It’s always hard deciding on a hidden gem of a holiday. If you haven’t heard of it, then how can you go?

Well, I have the perfect destination for an off-grid, remote family vacation that will create memories for a lifetime…

I was on Newstalk ZB recently for an hour talking travel. It’s a talkback radio station broadcast throughout New Zealand and I’ve done these “summer broadcasting” hour long travel shows for the past four years. I absolutely love it! You can really get into talking about a destination or hear callers own travel tips when they phone in and squirrel them away to try out some time.

But on Sunday someone texted in and asked where would I recommend for someone who wanted to go to an absolute hidden gem, a place no one really even knows about. The most remote vacation destination I could think of.

I thought about it for a bit (I only had a few seconds because dead air is never good on radio!)

Of course the minute you tell people about a remote hidden gem that “you won’t find in all the guide books”, then voila. It becomes a blog post!

But two years ago I think I found it:

The best hidden vacation spot, far from it all, off the internet grid, close to the rawness of nature and really an undiscovered gem by many is…

Tanna Island, Vanuatu.

Mt Yasur Tanna Island
Driving over the sands to get to the crater of Mt Yasur

There are only one or two flights per day from Vanuatu’s capital Port Vila, on the main island of Efate, to Tanna. It takes 40 minutes on a little prop plane over the glistening Pacific ocean.
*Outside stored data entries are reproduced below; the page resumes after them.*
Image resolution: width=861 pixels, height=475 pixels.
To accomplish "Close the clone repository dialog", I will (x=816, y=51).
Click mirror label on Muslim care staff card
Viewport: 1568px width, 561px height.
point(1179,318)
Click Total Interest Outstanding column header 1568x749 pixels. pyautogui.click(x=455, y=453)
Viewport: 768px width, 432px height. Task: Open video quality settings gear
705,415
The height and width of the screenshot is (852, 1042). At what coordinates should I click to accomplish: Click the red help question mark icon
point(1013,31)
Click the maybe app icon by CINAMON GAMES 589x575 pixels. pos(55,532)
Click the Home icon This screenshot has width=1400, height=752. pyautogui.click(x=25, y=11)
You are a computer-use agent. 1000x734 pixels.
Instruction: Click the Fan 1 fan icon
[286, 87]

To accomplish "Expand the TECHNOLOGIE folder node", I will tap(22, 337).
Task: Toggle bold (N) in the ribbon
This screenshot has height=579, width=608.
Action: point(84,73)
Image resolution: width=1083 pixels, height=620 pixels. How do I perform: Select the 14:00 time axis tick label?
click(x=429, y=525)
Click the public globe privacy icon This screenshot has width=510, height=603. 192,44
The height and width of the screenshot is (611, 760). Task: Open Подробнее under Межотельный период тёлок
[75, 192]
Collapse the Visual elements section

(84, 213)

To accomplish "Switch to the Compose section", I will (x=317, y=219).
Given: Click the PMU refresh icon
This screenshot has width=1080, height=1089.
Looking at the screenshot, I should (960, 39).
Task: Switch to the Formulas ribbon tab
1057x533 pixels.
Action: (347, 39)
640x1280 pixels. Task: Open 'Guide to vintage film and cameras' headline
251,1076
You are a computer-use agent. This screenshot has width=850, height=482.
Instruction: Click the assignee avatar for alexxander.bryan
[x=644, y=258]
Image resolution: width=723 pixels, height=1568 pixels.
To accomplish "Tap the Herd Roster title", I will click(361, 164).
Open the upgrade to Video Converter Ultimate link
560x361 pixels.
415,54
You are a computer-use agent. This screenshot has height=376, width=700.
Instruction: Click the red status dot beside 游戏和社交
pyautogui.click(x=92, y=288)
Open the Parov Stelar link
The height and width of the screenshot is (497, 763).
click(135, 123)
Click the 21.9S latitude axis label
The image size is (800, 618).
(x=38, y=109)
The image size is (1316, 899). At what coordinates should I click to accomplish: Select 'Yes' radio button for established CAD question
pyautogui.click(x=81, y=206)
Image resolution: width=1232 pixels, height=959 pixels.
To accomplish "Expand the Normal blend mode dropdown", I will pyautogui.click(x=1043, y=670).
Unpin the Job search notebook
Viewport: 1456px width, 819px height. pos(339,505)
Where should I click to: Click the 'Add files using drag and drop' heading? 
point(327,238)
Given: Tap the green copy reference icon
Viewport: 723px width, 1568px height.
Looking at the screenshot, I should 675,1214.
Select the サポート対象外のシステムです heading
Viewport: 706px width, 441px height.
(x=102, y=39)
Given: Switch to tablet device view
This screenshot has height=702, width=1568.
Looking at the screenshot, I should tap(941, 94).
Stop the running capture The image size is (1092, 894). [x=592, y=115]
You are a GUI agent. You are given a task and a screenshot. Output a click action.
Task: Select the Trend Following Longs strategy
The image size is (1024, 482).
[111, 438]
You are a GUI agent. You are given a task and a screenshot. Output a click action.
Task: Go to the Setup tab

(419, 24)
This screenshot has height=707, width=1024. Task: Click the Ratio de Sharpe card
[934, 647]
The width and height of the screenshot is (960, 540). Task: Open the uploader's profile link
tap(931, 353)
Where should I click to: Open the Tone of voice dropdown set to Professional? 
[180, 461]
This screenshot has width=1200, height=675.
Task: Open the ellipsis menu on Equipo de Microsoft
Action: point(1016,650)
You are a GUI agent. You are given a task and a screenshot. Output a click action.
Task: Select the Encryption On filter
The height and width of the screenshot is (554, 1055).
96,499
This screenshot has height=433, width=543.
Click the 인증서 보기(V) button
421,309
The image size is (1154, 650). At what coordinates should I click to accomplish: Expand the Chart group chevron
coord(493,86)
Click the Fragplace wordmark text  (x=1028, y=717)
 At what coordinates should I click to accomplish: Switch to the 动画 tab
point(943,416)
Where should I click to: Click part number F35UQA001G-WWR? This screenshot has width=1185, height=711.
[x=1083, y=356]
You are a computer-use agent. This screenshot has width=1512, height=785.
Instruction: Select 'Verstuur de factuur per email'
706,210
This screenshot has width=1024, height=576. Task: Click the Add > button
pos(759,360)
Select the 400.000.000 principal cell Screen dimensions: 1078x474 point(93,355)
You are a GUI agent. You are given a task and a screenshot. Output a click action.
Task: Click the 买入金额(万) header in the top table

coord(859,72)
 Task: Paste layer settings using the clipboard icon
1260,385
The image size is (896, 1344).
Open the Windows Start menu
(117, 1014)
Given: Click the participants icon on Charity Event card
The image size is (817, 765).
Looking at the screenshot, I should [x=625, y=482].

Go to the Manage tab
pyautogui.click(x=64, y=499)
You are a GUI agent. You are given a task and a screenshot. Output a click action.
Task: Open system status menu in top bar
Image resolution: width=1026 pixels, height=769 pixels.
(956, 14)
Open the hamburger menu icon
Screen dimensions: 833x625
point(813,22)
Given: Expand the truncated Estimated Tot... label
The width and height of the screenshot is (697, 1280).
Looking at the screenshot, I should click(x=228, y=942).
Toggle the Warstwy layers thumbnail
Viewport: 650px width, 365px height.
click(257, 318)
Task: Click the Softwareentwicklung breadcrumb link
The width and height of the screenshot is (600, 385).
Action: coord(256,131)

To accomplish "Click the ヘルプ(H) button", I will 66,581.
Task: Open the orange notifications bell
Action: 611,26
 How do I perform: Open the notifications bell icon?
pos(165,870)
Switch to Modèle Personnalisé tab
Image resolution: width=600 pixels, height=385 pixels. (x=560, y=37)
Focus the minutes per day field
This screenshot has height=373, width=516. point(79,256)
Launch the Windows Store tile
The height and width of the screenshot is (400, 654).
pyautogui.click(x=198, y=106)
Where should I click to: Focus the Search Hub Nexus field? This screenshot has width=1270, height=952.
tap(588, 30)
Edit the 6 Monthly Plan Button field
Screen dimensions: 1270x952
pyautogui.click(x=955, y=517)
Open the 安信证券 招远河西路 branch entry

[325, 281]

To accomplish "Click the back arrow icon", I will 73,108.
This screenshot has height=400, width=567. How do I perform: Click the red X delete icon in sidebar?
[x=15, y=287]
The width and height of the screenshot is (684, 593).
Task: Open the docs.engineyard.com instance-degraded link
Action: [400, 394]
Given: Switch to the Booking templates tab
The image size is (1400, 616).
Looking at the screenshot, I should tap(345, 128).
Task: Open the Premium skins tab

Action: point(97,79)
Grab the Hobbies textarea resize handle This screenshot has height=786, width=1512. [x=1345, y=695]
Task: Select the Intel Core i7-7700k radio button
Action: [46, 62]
Tanna Island is rugged and remote and its main drawcard is the constantly exploding Mt Yasur volcano that you can actually stand on the edge of with nary a fence nor even a row of pebbles to stop you stepping too far and falling into the abyss that sounds like the washing of a fierce ocean roaring way below.

We were filming a video for Vanuatu Tourism and flew a drone over it – hoping not to lose it down the fiery hole! Another guy was doing the same.

Here is our final cut 90-second Tanna Island video which you are welcome to share with your intrepid friends!

It was a two-hour drive each way from our hotel, White Grass, where we had pre-ordered our evening meal in the afternoon for eating when we returned after dark. Then off we went, driven by the official local guides in their 4-WD trucks which are beaten up every day on this crazy bumpy road. It hadn’t helped that part of the road up the volcano hadn’t been repaired or graded since the 2015 cyclone and huge slabs of roading concrete lay strewn like a staircase. I think work has been done since!

We bumped along the wild road sometimes sealed, sometimes dirt, with grass higher than the car on each side, broken every now and then by a gateway into someone’s home where men would be gathered outside awaiting the traditional evening kava meet-up. We drove through small villages with cell phone top up shops and small grocery stores and kids playing and kiosks selling pineapples. So green. So lush. We stopped on a bend in the road, high up with views to forever and in the distance we could see the smoke.

Mt Yasur Tanna Island Vanuatu
Mt Yasur exploding in the distance

Finally we turned off into a paddock with a building where we paid an entrance fee to the local owners, which our driver took care of on our behalf, then on we continued, holding onto the door handles to stop bumping into each other, then across smooth, wind-swept black sand with no roads, steam rising from the cone in the distance as we circled around the back of the mountain.

You’ll arrive in the late afternoon and the trucks drive really close to the crater so all you are left with is a quick 5-minute climb up the steep sandy steps. That was enough for me though, I was pooped!

A HUGE open crater edged in black sand with steam rising greets you at the top. You’ll also see the blue smoke of the sulphur and black smoke clouds billowing out. About every 30 minutes you hear an almighty BOOM and then a pitter patter. It’s not until the sun goes down that the red molten lava begins to glow and you realise the pitter patter is the sound of the rocks being hurled up and falling back into the mass of steamy crater upon which you stand.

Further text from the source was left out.